[Document extract]
######

We may see a continuation of the move that we had earlier in the year.

The EUR/USD currency pair has broken down during the trading session on Tuesday as the volume has picked back up. Ultimately, this is a market that looks as if it is trying to figure out where we are going to try to go down to the moving averages underneath, with the 50-Day EMA getting very close to breaking above the 200-Day EMA, forming the so-called “golden cross.”

Jobs Number Coming Out on Friday Will Affect the Market

Friday has the jobs number coming out of the United States, opening up the possibility quite a bit of volume and volatility coming into the market, and therefore we could see quite a bit of movement as we try to figure out where to go next. It’s worth noting that the 1.06 level is an area where we have seen a lot of previous noise, so a breakdown from here would make a certain amount of sense. We have been going sideways for a couple of weeks, but the market has seen a little bit of hesitation as the volume just wasn’t there.

EUR/USD Predictions

  • The size of the candlestick is rather negative, opening up the possibility of a further drop in this market.
  • If we break down below those moving averages, then we could break down through 1.04 level, maybe down to the 1.01 level, maybe even parity given enough time.

######

[Data block]

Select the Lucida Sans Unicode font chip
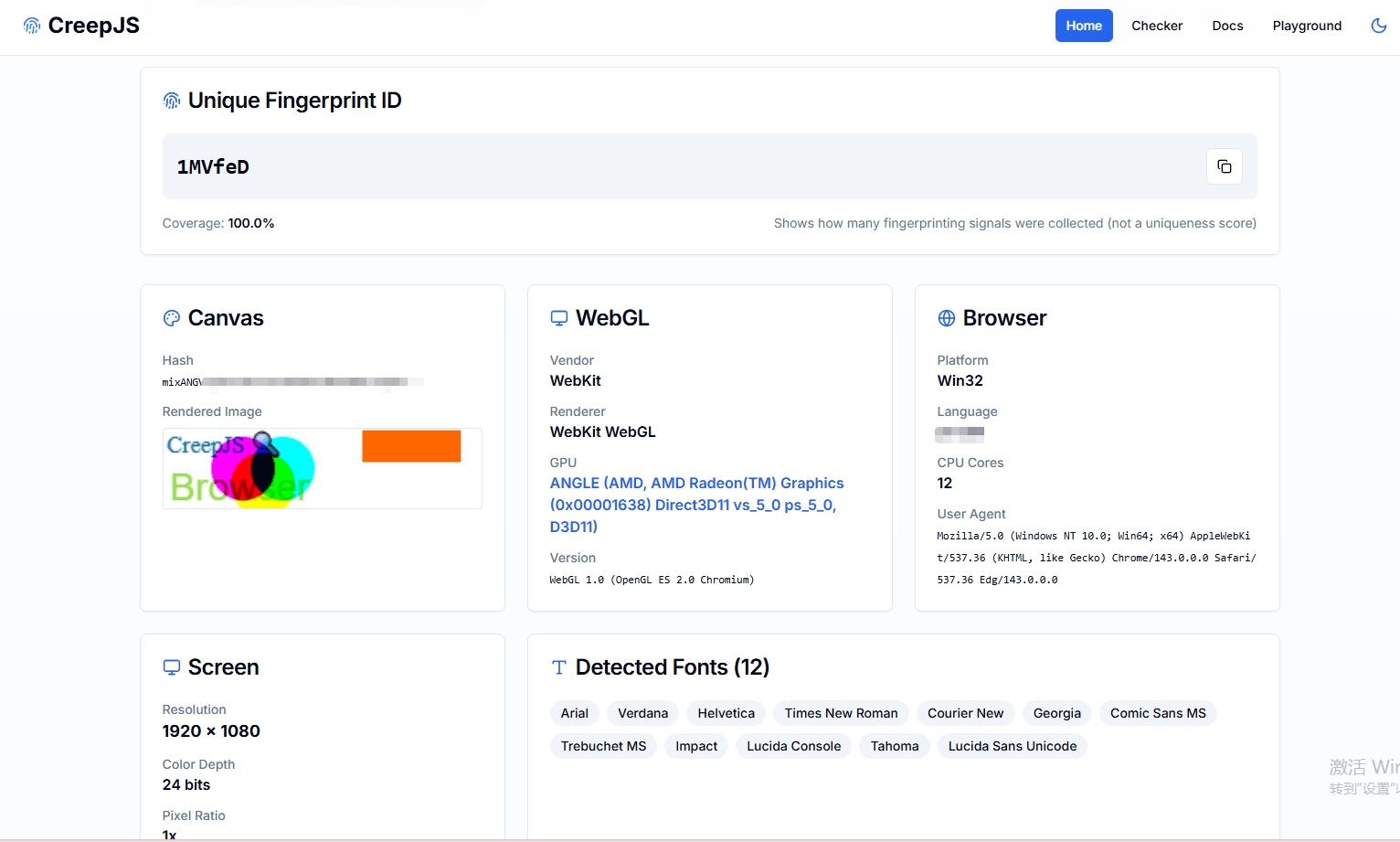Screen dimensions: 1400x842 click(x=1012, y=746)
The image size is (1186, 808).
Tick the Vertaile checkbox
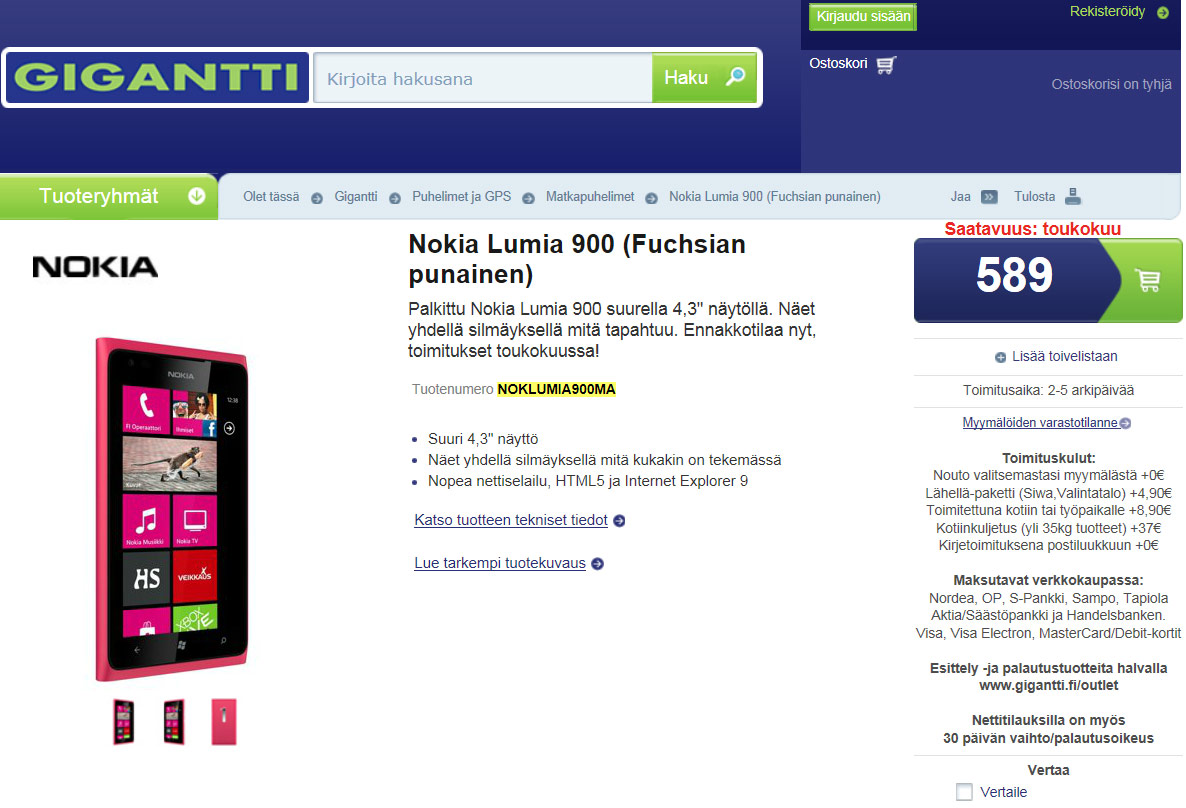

######

[Short problem 1]
Based on the EUR/USD analysis, answer each of the following:
(a) Which two moving averages are close to forming a "golden cross"?
(b) What U.S. release is due on Friday?
(c) Which level has seen a lot of previous noise?
[Short problem 2] Continue the EUR/USD analysis from its final bullet.

[Task result 1]
(a) The 50-Day EMA and the 200-Day EMA.
(b) The jobs number.
(c) The 1.06 level.

[Task result 2]
  • On the other hand, if we turn around and take out the upside, the 1.08 level could be targeted, opening up the possibility of a move to the 1.10 level.

The move up to that level would be very strong, as it would show a huge turnaround and momentum. The market has been very noisy over the last couple of months as well, but at this point it looks like this recovery has been just that - a recovery.

You could make an argument that we just formed a “micro double top”, so a lot of traders out there will be looking at this move as a potential signal. If the jobs number on Friday is stronger than anticipated, people will start the price in the idea of the Federal Reserve staying very tight, and therefore driving the value of the US dollar higher as American inflation should continue to be very influential. Furthermore, it looks like the European inflation numbers are starting to drift lower, so we may see a continuation of the move that we had earlier in the year.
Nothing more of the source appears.